Fine Needle Aspiration (FNA) biopsy is defined as using a fine needle to remove a sample of cells from a suspicious mass for diagnostic analysis under a microscope.  Since the development of this technique in the 1930s, it has proven to be a cost effective, safe, and patient friendly technique for biopsy compared to its surgical alternative. 

Similar to getting blood drawn, FNA involves inserting a thin needle into suspicious lumps or tissues to collect cells for analysis and diagnosis of malignancy or infection.  The procedure is typically outpatient and can be done within a matter of minutes.  It requires no anesthesia and is less traumatic and expensive for the patient than undergoing surgical biopsy.  The best part is that depending on the experience of the pathologists, results can be back to the patient within 30 minutes of the sample extraction.  The most common sites for FNA are the thyroid, breast, head and neck, axillary, cervical and groin lymph nodes, and masses in extremities.  When needed, radiologists assist in guiding the needle for collection of material from masses deep inside the body and are therefore consulted for imaging and diagnosis.    

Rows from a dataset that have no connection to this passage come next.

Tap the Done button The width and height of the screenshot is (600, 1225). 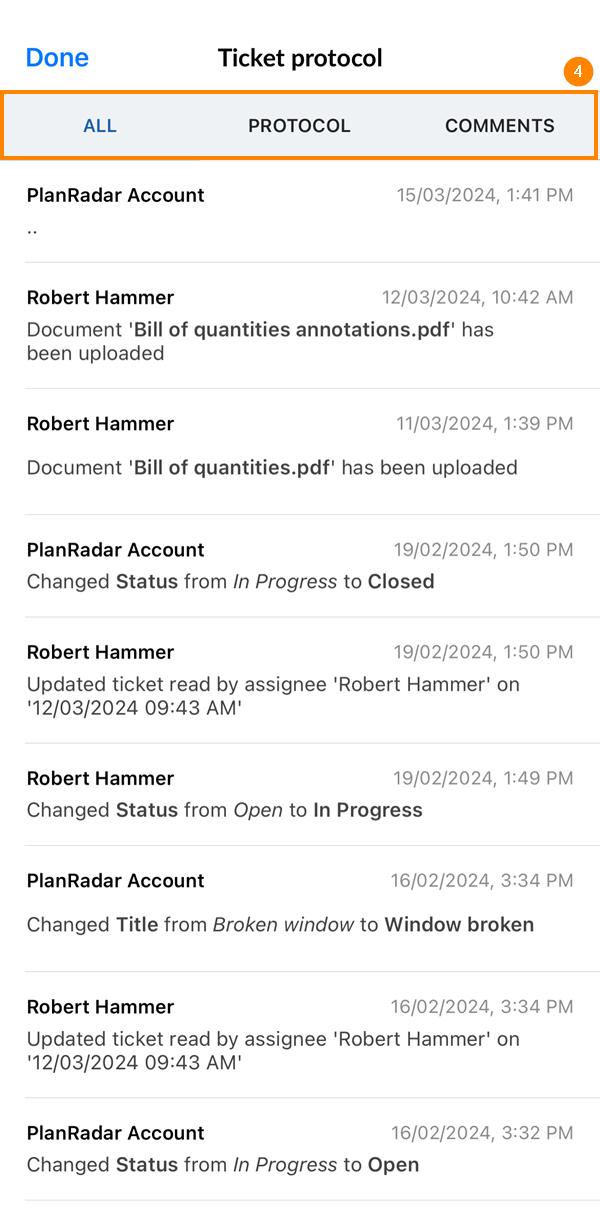click(57, 58)
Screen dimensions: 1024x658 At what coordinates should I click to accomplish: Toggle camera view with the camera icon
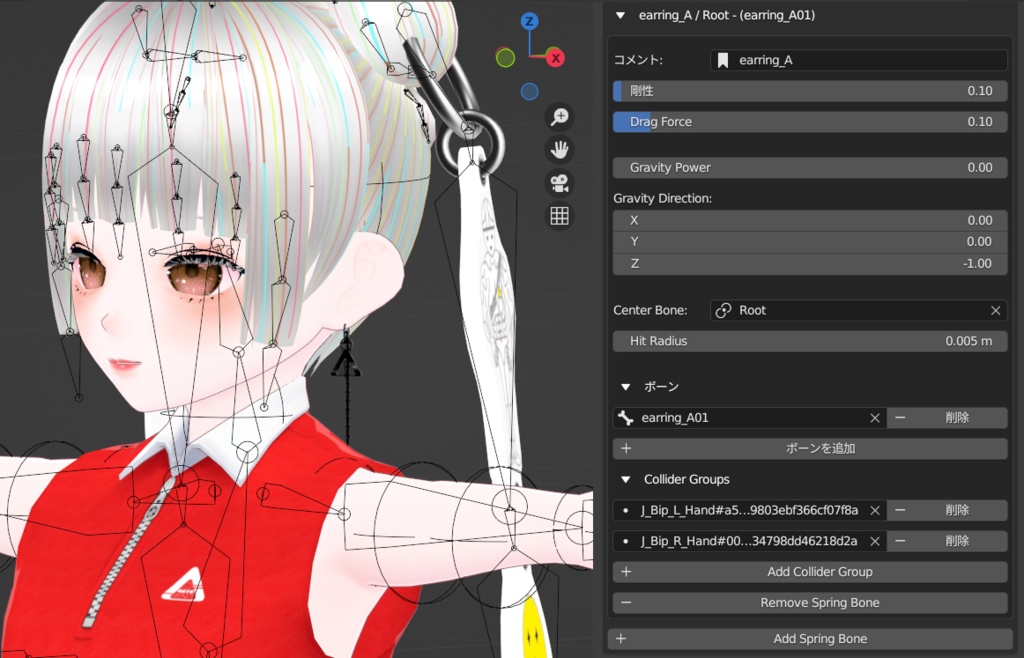(559, 182)
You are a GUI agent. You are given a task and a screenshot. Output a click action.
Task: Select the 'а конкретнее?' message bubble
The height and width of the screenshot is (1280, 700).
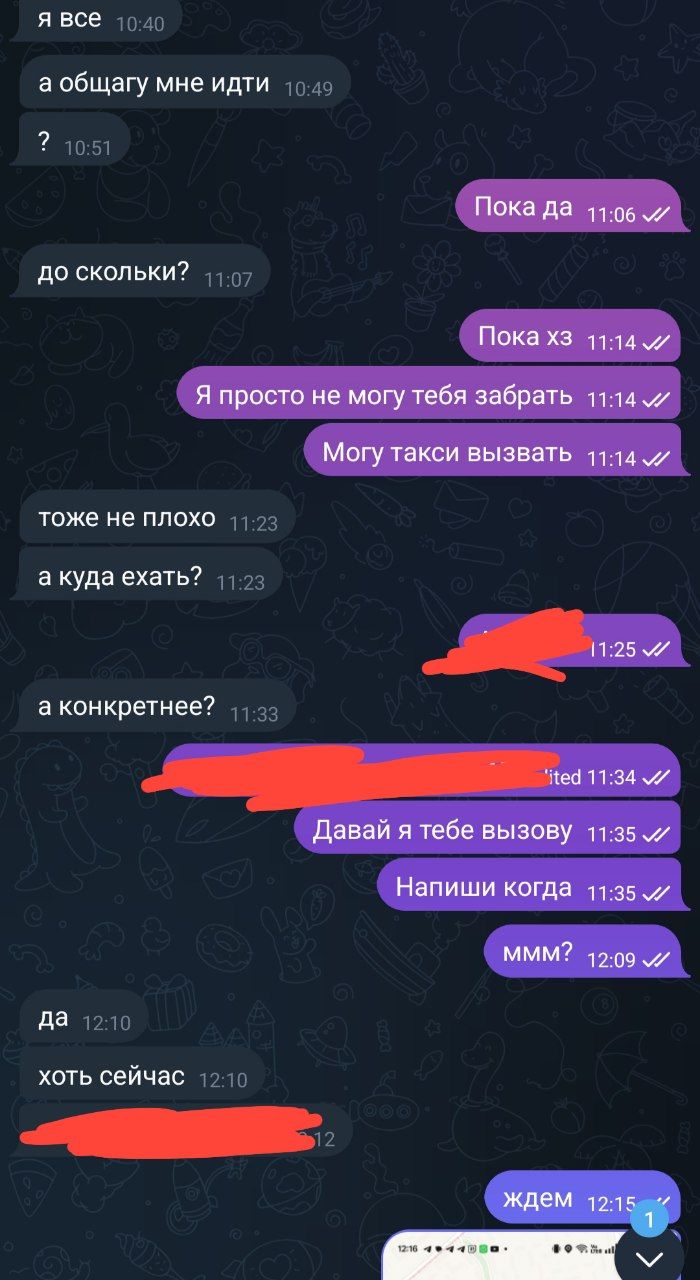[153, 706]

Cytopathologists at the University of Utah have been working to increase the utility of FNA over the past 10 years.  Due to the technicality and difficulty of interpretation, having an experienced team is a must.  The procedure requires professionals who can perform the aspiration and interpret the results reliably and accurately.  As a major academic cancer center that uses this technique, cytopathologists at the University remain at the forefront of the technology and are ever improving their service.  FNA also gives these cytopathologists the unique opportunity to work directly with patients, taking an active role in their diagnosis and eventual management. 

Because of the experience and expertise required for optimal results, FNA has been slow to catch in the United States, despite its diagnostic accuracy being in the range of 90%-95%.  The eventual hope is that, when combined with other technologies, the information gathered from FNA will be used to predict what treatments are most effective against specific types of cancers as well as give insight into why some patients respond to various therapies better than others, giving an entirely new spin on using molecular diagnostics in cancer diagnosis.